** Dataset excerpts **
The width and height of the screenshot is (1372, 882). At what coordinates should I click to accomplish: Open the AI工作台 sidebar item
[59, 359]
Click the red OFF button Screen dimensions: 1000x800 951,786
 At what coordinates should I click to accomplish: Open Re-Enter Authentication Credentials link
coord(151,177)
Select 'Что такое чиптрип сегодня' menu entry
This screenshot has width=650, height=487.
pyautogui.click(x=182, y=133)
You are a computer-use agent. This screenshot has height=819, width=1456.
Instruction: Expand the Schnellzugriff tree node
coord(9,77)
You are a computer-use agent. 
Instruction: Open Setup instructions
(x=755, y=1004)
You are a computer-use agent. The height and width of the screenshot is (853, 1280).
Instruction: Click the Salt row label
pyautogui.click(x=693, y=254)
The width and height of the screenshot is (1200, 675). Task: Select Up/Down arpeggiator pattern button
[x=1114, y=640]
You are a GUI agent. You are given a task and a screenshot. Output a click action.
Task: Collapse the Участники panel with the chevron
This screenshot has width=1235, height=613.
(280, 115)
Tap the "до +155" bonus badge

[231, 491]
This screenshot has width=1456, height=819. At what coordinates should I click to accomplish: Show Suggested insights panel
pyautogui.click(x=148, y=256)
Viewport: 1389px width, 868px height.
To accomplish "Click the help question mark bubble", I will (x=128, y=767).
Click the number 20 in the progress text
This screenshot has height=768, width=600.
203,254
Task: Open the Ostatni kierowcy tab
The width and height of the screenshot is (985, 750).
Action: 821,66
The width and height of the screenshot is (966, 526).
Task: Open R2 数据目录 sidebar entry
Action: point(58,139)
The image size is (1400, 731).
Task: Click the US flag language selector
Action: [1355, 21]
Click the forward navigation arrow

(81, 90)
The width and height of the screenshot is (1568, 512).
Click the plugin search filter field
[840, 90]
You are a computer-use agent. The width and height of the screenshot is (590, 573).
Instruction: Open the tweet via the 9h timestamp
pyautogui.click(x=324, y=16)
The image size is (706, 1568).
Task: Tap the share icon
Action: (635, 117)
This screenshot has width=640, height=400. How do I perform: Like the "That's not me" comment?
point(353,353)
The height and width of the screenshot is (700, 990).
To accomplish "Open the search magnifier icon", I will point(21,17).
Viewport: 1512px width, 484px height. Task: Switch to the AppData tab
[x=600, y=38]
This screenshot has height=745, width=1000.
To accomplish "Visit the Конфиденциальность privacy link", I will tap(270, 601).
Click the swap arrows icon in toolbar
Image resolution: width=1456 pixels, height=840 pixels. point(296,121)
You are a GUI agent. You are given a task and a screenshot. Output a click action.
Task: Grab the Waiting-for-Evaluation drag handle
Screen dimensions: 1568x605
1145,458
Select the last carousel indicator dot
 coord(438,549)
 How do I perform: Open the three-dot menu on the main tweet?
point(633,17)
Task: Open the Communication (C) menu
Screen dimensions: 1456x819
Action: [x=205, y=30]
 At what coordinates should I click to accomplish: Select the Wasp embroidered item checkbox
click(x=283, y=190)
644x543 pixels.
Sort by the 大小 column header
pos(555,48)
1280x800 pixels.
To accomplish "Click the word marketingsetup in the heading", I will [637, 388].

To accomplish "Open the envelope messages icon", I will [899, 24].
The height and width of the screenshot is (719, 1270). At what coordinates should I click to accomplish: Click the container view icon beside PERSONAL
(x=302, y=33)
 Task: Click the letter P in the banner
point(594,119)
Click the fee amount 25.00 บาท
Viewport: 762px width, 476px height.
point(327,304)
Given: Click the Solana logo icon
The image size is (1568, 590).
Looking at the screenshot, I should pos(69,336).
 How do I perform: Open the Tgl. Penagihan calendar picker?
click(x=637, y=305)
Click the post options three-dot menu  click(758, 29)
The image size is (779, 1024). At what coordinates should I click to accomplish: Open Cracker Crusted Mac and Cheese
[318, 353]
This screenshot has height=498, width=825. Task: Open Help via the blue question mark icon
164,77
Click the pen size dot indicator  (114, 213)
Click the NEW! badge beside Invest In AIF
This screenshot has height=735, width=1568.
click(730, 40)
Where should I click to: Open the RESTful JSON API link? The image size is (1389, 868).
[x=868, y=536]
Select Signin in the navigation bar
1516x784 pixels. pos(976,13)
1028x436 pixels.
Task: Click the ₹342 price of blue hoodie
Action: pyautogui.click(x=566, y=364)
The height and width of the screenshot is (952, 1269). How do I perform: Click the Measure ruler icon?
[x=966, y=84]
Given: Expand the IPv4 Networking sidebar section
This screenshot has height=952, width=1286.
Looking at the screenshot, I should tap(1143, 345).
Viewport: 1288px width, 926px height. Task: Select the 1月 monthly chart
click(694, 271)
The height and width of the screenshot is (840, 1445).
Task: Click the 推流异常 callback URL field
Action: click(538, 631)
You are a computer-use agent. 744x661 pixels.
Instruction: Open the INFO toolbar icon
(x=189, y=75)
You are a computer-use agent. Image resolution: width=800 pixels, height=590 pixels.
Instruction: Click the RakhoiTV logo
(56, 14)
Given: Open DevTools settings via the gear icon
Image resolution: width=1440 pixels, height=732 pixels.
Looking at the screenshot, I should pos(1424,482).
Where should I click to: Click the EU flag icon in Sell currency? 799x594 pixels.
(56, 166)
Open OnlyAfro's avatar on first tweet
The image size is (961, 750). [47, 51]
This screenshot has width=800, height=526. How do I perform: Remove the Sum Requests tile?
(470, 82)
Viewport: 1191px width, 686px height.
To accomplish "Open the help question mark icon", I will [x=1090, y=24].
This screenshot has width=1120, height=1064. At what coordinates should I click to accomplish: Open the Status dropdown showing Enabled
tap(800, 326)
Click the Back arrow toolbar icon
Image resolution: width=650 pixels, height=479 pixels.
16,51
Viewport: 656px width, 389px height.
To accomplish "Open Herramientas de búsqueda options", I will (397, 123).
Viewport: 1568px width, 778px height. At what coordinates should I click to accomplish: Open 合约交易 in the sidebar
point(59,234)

** Task brief **
Render the items above as a JSON list of strings, one string per line, leaving out blank lines.

** Completed task **
[
  "The width and height of the screenshot is (1372, 882). At what coordinates should I click to accomplish: Open the AI工作台 sidebar item",
  "[59, 359]",
  "Click the red OFF button Screen dimensions: 1000x800 951,786",
  " At what coordinates should I click to accomplish: Open Re-Enter Authentication Credentials link",
  "coord(151,177)",
  "Select 'Что такое чиптрип сегодня' menu entry",
  "This screenshot has width=650, height=487.",
  "pyautogui.click(x=182, y=133)",
  "You are a computer-use agent. This screenshot has height=819, width=1456.",
  "Instruction: Expand the Schnellzugriff tree node",
  "coord(9,77)",
  "You are a computer-use agent. ",
  "Instruction: Open Setup instructions",
  "(x=755, y=1004)",
  "You are a computer-use agent. The height and width of the screenshot is (853, 1280).",
  "Instruction: Click the Salt row label",
  "pyautogui.click(x=693, y=254)",
  "The width and height of the screenshot is (1200, 675). Task: Select Up/Down arpeggiator pattern button",
  "[x=1114, y=640]",
  "You are a GUI agent. You are given a task and a screenshot. Output a click action.",
  "Task: Collapse the Участники panel with the chevron",
  "This screenshot has width=1235, height=613.",
  "(280, 115)",
  "Tap the \"до +155\" bonus badge",
  "[231, 491]",
  "This screenshot has width=1456, height=819. At what coordinates should I click to accomplish: Show Suggested insights panel",
  "pyautogui.click(x=148, y=256)",
  "Viewport: 1389px width, 868px height.",
  "To accomplish \"Click the help question mark bubble\", I will (x=128, y=767).",
  "Click the number 20 in the progress text",
  "This screenshot has height=768, width=600.",
  "203,254",
  "Task: Open the Ostatni kierowcy tab",
  "The width and height of the screenshot is (985, 750).",
  "Action: 821,66",
  "The width and height of the screenshot is (966, 526).",
  "Task: Open R2 数据目录 sidebar entry",
  "Action: point(58,139)",
  "The image size is (1400, 731).",
  "Task: Click the US flag language selector",
  "Action: [1355, 21]",
  "Click the forward navigation arrow",
  "(81, 90)",
  "The width and height of the screenshot is (1568, 512).",
  "Click the plugin search filter field",
  "[840, 90]",
  "You are a computer-use agent. The width and height of the screenshot is (590, 573).",
  "Instruction: Open the tweet via the 9h timestamp",
  "pyautogui.click(x=324, y=16)",
  "The image size is (706, 1568).",
  "Task: Tap the share icon",
  "Action: (635, 117)",
  "This screenshot has width=640, height=400. How do I perform: Like the \"That's not me\" comment?",
  "point(353,353)",
  "The height and width of the screenshot is (700, 990).",
  "To accomplish \"Open the search magnifier icon\", I will point(21,17).",
  "Viewport: 1512px width, 484px height. Task: Switch to the AppData tab",
  "[x=600, y=38]",
  "This screenshot has height=745, width=1000.",
  "To accomplish \"Visit the Конфиденциальность privacy link\", I will tap(270, 601).",
  "Click the swap arrows icon in toolbar",
  "Image resolution: width=1456 pixels, height=840 pixels. point(296,121)",
  "You are a GUI agent. You are given a task and a screenshot. Output a click action.",
  "Task: Grab the Waiting-for-Evaluation drag handle",
  "Screen dimensions: 1568x605",
  "1145,458",
  "Select the last carousel indicator dot",
  " coord(438,549)",
  " How do I perform: Open the three-dot menu on the main tweet?",
  "point(633,17)",
  "Task: Open the Communication (C) menu",
  "Screen dimensions: 1456x819",
  "Action: [x=205, y=30]",
  " At what coordinates should I click to accomplish: Select the Wasp embroidered item checkbox",
  "click(x=283, y=190)",
  "644x543 pixels.",
  "Sort by the 大小 column header",
  "pos(555,48)",
  "1280x800 pixels.",
  "To accomplish \"Click the word marketingsetup in the heading\", I will [637, 388].",
  "To accomplish \"Open the envelope messages icon\", I will [899, 24].",
  "The height and width of the screenshot is (719, 1270). At what coordinates should I click to accomplish: Click the container view icon beside PERSONAL",
  "(x=302, y=33)",
  " Task: Click the letter P in the banner",
  "point(594,119)",
  "Click the fee amount 25.00 บาท",
  "Viewport: 762px width, 476px height.",
  "point(327,304)",
  "Given: Click the Solana logo icon",
  "The image size is (1568, 590).",
  "Looking at the screenshot, I should pos(69,336).",
  " How do I perform: Open the Tgl. Penagihan calendar picker?",
  "click(x=637, y=305)",
  "Click the post options three-dot menu  click(758, 29)",
  "The image size is (779, 1024). At what coordinates should I click to accomplish: Open Cracker Crusted Mac and Cheese",
  "[318, 353]",
  "This screenshot has height=498, width=825. Task: Open Help via the blue question mark icon",
  "164,77",
  "Click the pen size dot indicator  (114, 213)",
  "Click the NEW! badge beside Invest In AIF",
  "This screenshot has height=735, width=1568.",
  "click(730, 40)",
  "Where should I click to: Open the RESTful JSON API link? The image size is (1389, 868).",
  "[x=868, y=536]",
  "Select Signin in the navigation bar",
  "1516x784 pixels. pos(976,13)",
  "1028x436 pixels.",
  "Task: Click the ₹342 price of blue hoodie",
  "Action: pyautogui.click(x=566, y=364)",
  "The height and width of the screenshot is (952, 1269). How do I perform: Click the Measure ruler icon?",
  "[x=966, y=84]",
  "Given: Expand the IPv4 Networking sidebar section",
  "This screenshot has height=952, width=1286.",
  "Looking at the screenshot, I should tap(1143, 345).",
  "Viewport: 1288px width, 926px height. Task: Select the 1月 monthly chart",
  "click(694, 271)",
  "The height and width of the screenshot is (840, 1445).",
  "Task: Click the 推流异常 callback URL field",
  "Action: click(538, 631)",
  "You are a computer-use agent. 744x661 pixels.",
  "Instruction: Open the INFO toolbar icon",
  "(x=189, y=75)",
  "You are a computer-use agent. Image resolution: width=800 pixels, height=590 pixels.",
  "Instruction: Click the RakhoiTV logo",
  "(56, 14)",
  "Given: Open DevTools settings via the gear icon",
  "Image resolution: width=1440 pixels, height=732 pixels.",
  "Looking at the screenshot, I should pos(1424,482).",
  "Where should I click to: Click the EU flag icon in Sell currency? 799x594 pixels.",
  "(56, 166)",
  "Open OnlyAfro's avatar on first tweet",
  "The image size is (961, 750). [47, 51]",
  "This screenshot has width=800, height=526. How do I perform: Remove the Sum Requests tile?",
  "(470, 82)",
  "Viewport: 1191px width, 686px height.",
  "To accomplish \"Open the help question mark icon\", I will [x=1090, y=24].",
  "This screenshot has width=1120, height=1064. At what coordinates should I click to accomplish: Open the Status dropdown showing Enabled",
  "tap(800, 326)",
  "Click the Back arrow toolbar icon",
  "Image resolution: width=650 pixels, height=479 pixels.",
  "16,51",
  "Viewport: 656px width, 389px height.",
  "To accomplish \"Open Herramientas de búsqueda options\", I will (397, 123).",
  "Viewport: 1568px width, 778px height. At what coordinates should I click to accomplish: Open 合约交易 in the sidebar",
  "point(59,234)"
]